[
https://issues.apache.org/jira/browse/ZOOKEEPER-4425?page=com.atlassian.jira.plugin.system.issuetabpanels:comment-tabpanel&focusedCommentId=17459705#comment-17459705
]
Mate Szalay-Beko commented on ZOOKEEPER-4425:
---------------------------------------------
I see some points why this would be useful, but on the other hand this will not
solve the "problem" described above. The snapshots are not enough by themselves
to restore the state, you always need the snapshots and the write-ahead-logs
(aka. "transaction logs"). See:
https://zookeeper.apache.org/doc/r3.7.0/zookeeperAdmin.html#sc_dataFileManagement
bq. The snapshot files stored in the data directory are fuzzy snapshots in the
sense that during the time the ZooKeeper server is taking the snapshot, updates
are occurring to the data tree.
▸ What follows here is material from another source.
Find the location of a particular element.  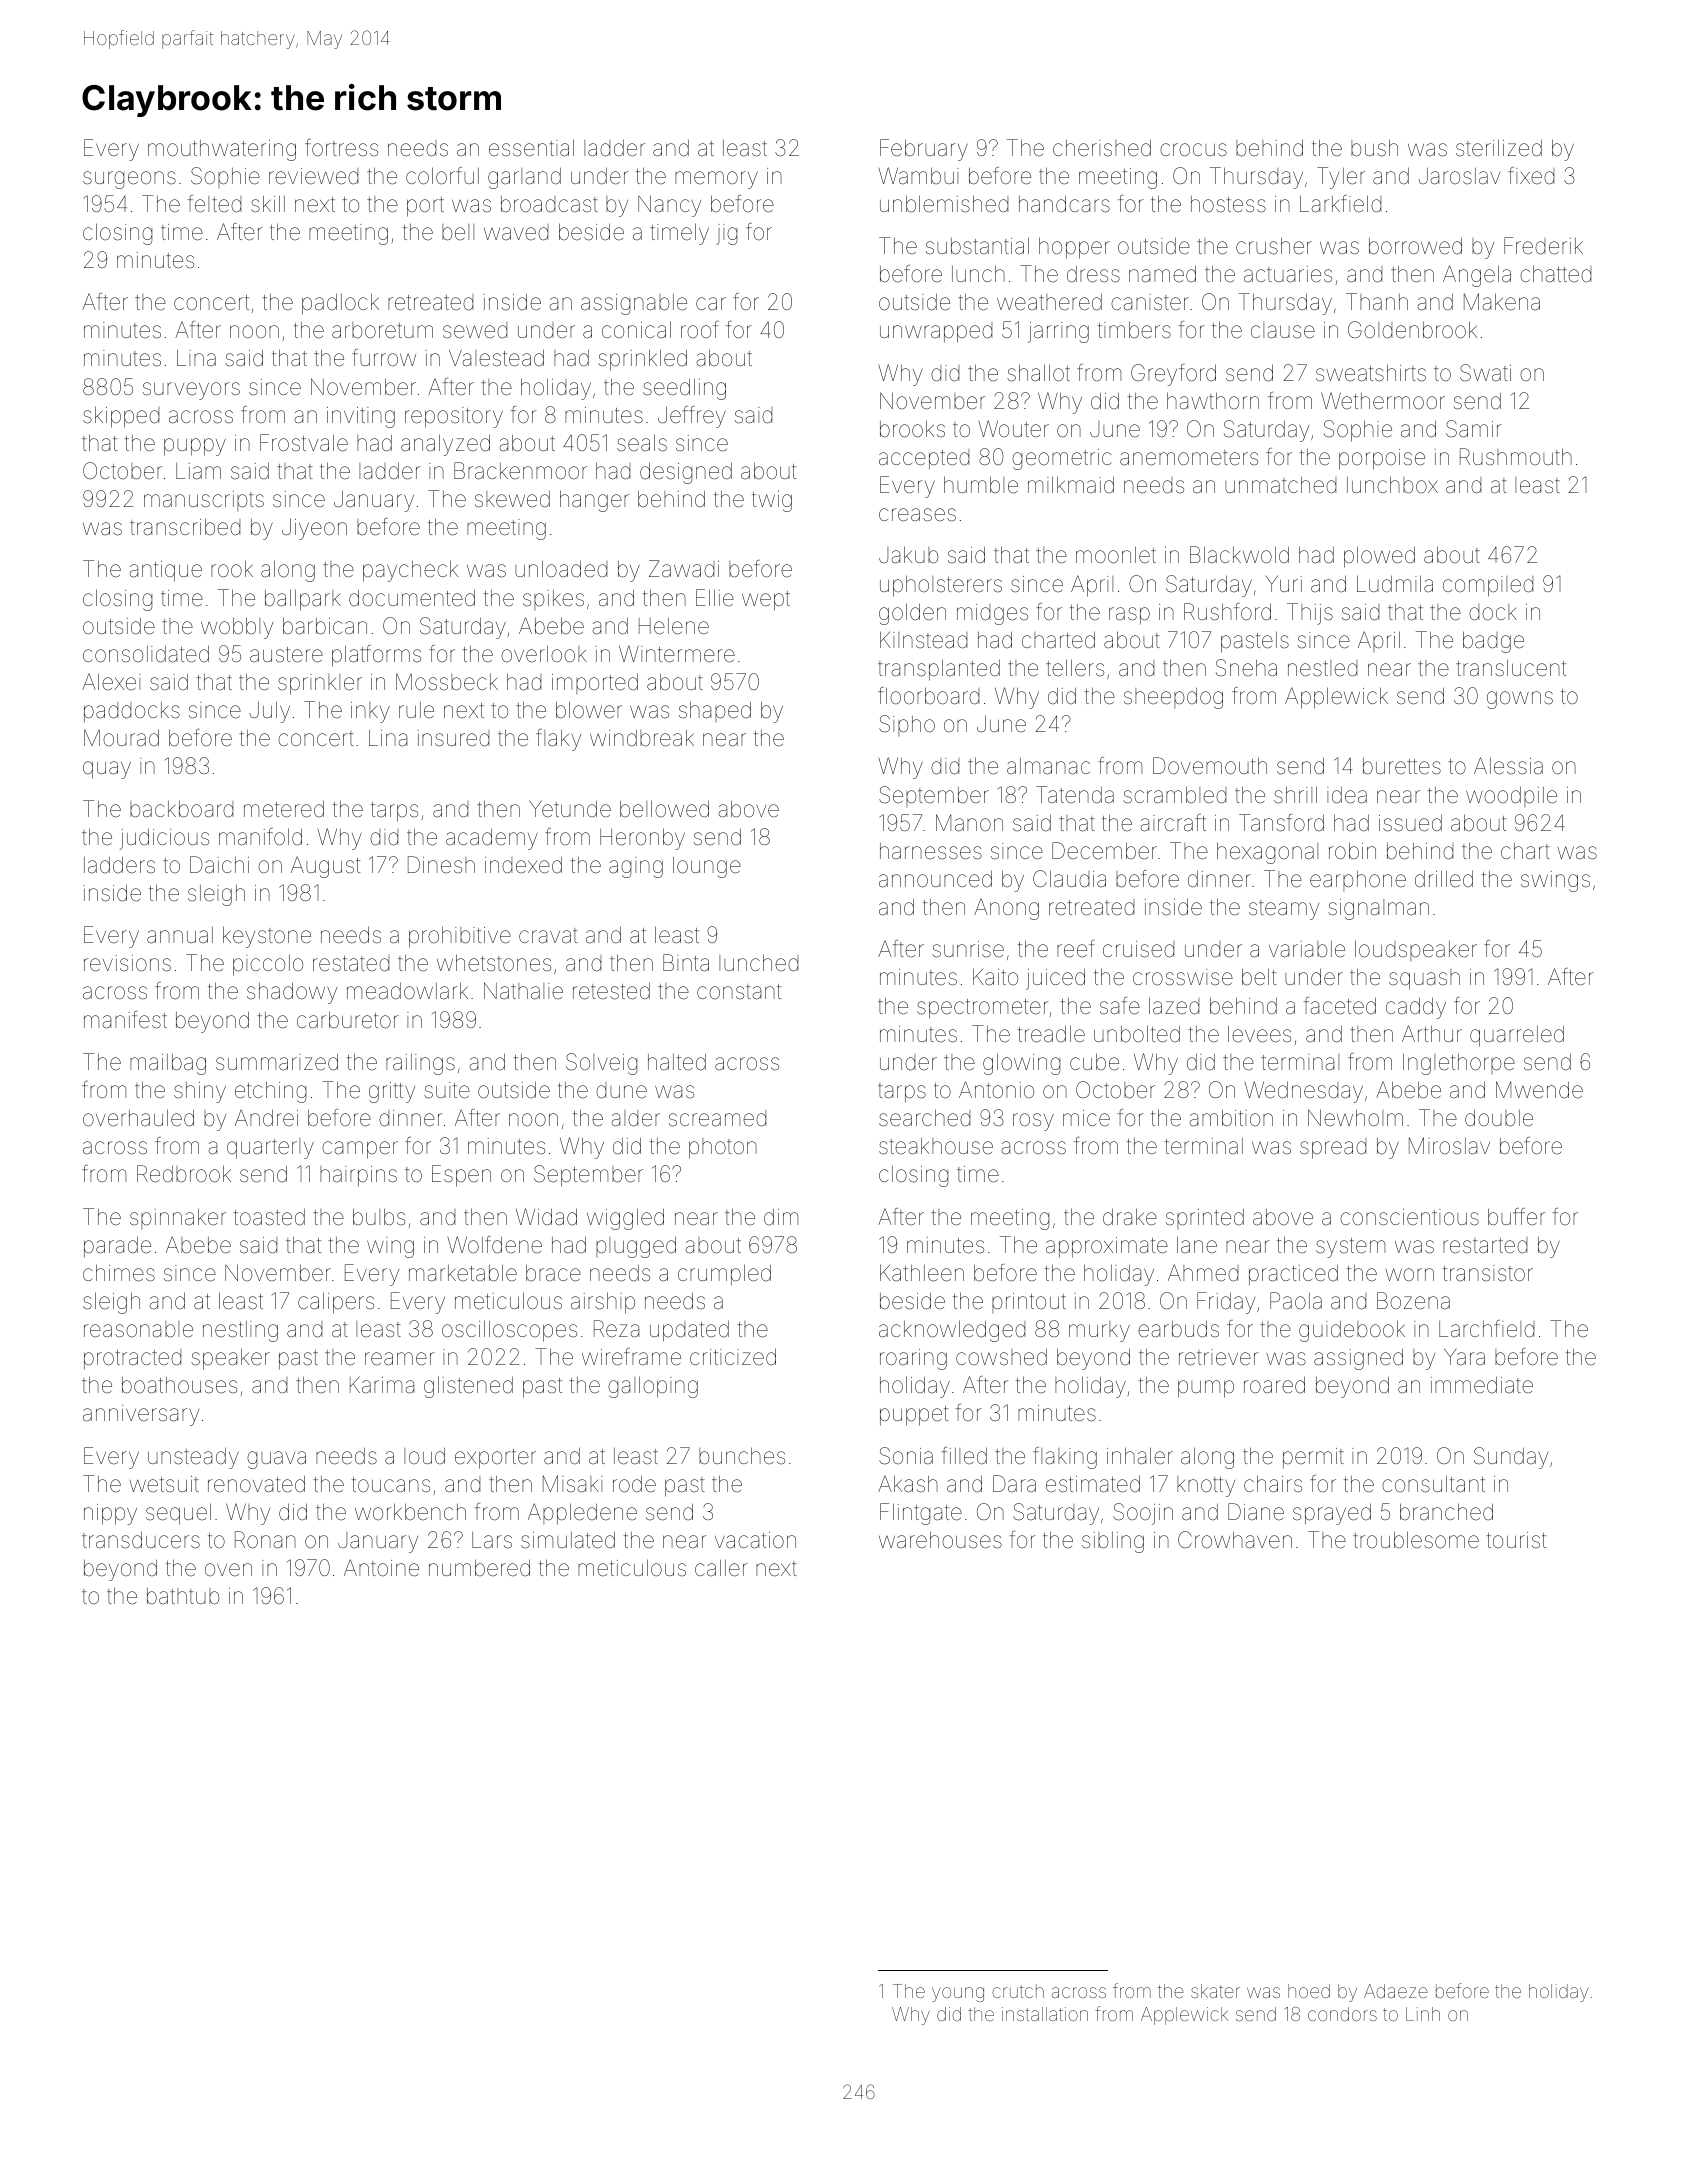

waved is located at coordinates (516, 232).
The suffix of the snapshot file names is the
zxid, the ZooKeeper transaction id, of the last committed transaction at the
start of the snapshot. Thus, the snapshot includes a subset of the updates to
the data tree that occurred while the snapshot was in process. The snapshot,
then, may not correspond to any data tree that actually existed, and for this
reason we refer to it as a fuzzy snapshot. Still, ZooKeeper can recover using
this snapshot because it takes advantage of the idempotent nature of its
updates. By replaying the transaction log against fuzzy snapshots ZooKeeper
gets the state of the system at the end of the log.
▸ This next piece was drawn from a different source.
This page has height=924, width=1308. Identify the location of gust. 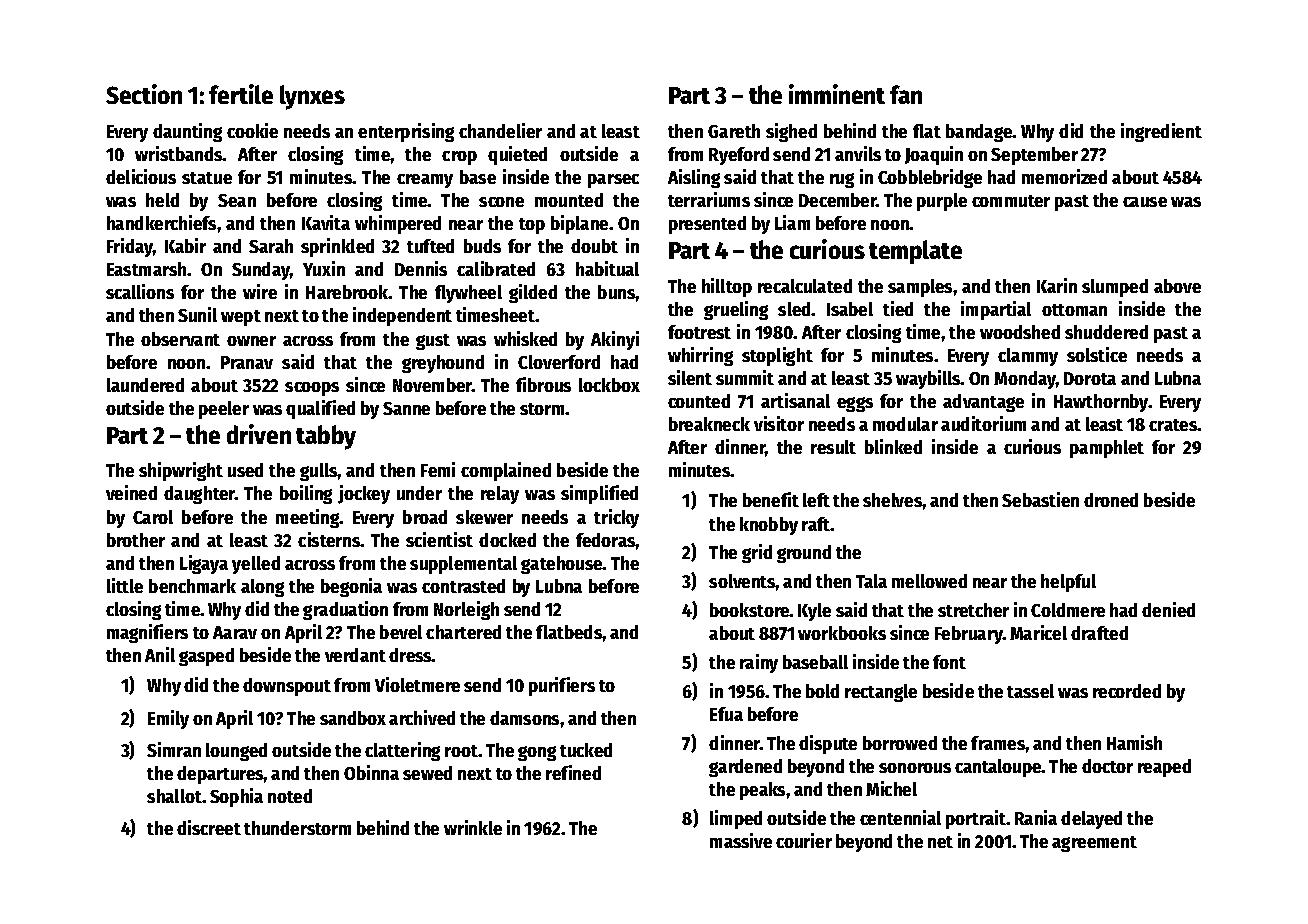
(433, 342).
So in general, if you need to restore ZooKeeper, then simply you need to backup
the last snapshot, plus the transaction logs that were flushed since the time
of the snapshot creation start. (or usually just to be on the safe side, you
take the last 2-3 snapshots, plus the related transaction logs, to be sure that
you can recover even if the latest snapshot is corrupted for some reason).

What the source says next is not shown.